Tutti guardano al Sudafrica. Questo è il Centrafrica.
Lo zio di Corea. Pare che Jang Song-taek, uno di quelli che contavano a Pyongyang, sia stato messo da parte dal nipote senza troppi complimenti.
Rossonero. Sull'annosa questione che nessuno ha voglia di affrontare, se Mandela sia stato o meno comunista o solo un opportunista politico di successo.

4 dic 2013

Un certo disagio. Mi pare che ci sia ben poco da dire in questo decennio che non si sia già detto nel decennio scorso. Fatico a trovare spunti nuovi, a evitare ripetizioni. Sono solo io?

2 dic 2013

Lettori e amici. Ringrazio Roberto Piccoli per la sua gentile recensione del libro. Sono io ad essergli grato, da tempo.

1 dic 2013

Karaoke Caracas. Se i dittatori sono dannosi, le loro caricature sono il cammino sicuro verso il disastro. Il Venezuela di Maduro si muove tra repressione, improvvisazione economica e potenziamento del ruolo dell'esercito. L'unica speranza è che, a differenza di Cuba, la società civile non è ancora stata del tutto annientata e continua a dare battaglia. Fino a quando e con quali esiti sono le questioni essenziali.

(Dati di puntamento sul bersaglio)
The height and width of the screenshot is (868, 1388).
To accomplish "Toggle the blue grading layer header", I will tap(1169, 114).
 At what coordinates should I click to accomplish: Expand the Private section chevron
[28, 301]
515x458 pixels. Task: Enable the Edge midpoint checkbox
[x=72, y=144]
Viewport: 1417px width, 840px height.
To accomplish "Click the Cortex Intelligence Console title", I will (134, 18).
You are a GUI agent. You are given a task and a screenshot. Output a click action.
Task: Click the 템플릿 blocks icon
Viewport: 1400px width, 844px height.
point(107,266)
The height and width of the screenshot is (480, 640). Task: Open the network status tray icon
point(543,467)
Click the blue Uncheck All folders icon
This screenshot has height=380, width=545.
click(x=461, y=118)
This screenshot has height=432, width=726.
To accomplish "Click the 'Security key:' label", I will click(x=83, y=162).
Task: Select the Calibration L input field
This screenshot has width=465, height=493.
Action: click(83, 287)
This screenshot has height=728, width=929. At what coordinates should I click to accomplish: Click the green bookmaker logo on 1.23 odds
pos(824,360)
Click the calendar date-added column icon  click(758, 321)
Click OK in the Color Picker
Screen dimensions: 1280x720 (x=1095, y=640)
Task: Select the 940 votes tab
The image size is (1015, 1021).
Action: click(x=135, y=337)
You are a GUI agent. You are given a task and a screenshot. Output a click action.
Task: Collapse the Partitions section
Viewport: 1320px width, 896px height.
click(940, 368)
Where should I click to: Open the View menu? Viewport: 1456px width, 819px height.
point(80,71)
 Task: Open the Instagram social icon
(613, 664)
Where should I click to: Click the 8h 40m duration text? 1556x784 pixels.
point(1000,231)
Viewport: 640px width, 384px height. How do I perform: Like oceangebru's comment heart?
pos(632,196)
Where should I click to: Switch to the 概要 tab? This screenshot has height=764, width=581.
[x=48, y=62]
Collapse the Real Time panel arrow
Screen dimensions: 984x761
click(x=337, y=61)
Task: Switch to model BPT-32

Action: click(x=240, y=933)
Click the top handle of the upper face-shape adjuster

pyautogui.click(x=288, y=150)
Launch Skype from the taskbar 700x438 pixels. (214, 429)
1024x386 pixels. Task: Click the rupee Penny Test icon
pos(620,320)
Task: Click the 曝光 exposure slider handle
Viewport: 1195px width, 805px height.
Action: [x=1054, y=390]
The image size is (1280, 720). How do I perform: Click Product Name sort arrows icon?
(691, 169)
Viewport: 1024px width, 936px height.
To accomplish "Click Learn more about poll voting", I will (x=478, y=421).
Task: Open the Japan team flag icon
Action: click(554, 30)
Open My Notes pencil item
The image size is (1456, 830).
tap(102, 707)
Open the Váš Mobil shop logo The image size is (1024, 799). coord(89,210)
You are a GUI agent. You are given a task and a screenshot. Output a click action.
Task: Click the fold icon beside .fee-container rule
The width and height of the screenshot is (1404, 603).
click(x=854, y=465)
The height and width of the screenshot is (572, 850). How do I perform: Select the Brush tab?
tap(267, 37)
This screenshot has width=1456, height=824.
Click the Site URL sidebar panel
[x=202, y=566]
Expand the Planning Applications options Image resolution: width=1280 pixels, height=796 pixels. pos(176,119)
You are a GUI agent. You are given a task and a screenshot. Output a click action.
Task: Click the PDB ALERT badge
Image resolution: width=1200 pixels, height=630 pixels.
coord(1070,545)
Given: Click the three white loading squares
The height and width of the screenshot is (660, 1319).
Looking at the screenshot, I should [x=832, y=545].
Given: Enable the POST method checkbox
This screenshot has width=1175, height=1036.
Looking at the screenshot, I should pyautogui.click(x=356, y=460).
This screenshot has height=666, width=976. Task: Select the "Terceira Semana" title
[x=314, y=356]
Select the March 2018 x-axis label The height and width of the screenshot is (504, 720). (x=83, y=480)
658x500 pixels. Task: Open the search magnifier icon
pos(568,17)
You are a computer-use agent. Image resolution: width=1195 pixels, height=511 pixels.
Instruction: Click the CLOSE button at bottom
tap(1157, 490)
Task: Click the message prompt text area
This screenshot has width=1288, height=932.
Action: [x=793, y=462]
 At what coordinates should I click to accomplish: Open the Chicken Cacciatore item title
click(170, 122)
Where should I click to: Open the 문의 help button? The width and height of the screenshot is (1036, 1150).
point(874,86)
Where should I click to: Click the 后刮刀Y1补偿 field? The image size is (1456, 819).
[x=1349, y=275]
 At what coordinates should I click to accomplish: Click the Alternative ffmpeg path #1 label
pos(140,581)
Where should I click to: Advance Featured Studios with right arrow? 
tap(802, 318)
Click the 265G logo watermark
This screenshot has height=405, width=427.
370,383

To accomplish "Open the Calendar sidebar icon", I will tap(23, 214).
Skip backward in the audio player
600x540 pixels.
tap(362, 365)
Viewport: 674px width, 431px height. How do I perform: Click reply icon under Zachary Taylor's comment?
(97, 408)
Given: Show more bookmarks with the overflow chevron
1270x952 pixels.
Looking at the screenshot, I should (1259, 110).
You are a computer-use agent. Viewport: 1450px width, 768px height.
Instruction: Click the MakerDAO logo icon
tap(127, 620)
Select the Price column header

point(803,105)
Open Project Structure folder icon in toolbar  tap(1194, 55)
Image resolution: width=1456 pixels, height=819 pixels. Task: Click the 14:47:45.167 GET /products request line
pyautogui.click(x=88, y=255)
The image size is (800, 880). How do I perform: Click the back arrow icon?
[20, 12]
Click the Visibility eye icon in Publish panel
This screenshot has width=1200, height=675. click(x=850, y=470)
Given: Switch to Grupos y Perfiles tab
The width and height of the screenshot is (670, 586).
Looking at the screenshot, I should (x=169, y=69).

Consegna 1: Modifichi il brano fornito riportandone di nuovo il tratto che inizia con "Rossonero. Sull'annosa questione" e termina con "grato, da tempo.", scrivendo "periodo" al posto di "decennio".
Consegna 2: Prosegua le brevi note di commento sull'attualità politica a partire dall'ultima frase riportata.

Risposta scritta 1:
Rossonero. Sull'annosa questione che nessuno ha voglia di affrontare, se Mandela sia stato o meno comunista o solo un opportunista politico di successo.

4 dic 2013

Un certo disagio. Mi pare che ci sia ben poco da dire in questo periodo che non si sia già detto nel periodo scorso. Fatico a trovare spunti nuovi, a evitare ripetizioni. Sono solo io?

2 dic 2013

Lettori e amici. Ringrazio Roberto Piccoli per la sua gentile recensione del libro. Sono io ad essergli grato, da tempo.

Risposta scritta 2:
24 nov 2013

Bombe, diplomatici e apatici. L'accordo sul nucleare raggiunto questa notte a Ginevra tra le sei potenze e l'Iran, subito definito "storico" dalla stampa internazionale (tutto quello che fa Obama è storico per principio), lascia intatta l'attuale struttura atomica di Teheran e di fatto non sposta di un millimetro la situazione venutasi a creare nel corso degli anni. Come tutti i documenti di questo genere, si basa essenzialmente su promesse che in teoria il controllo internazionale dovrebbe incaricarsi di far rispettare. Come in Iraq, come in Corea del Nord. L'esperienza insegna che questi deals sono destinati al fallimento, soprattutto perché quello che in occidente non si mette mai in discussione - ovvero la buona fede della controparte - nel caso di stati fondamentalisti come quelli citati è il punto che sempre fa saltare il banco, prima o poi. Ma sembra che dagli errori, in diplomazia, non si impari mai nulla.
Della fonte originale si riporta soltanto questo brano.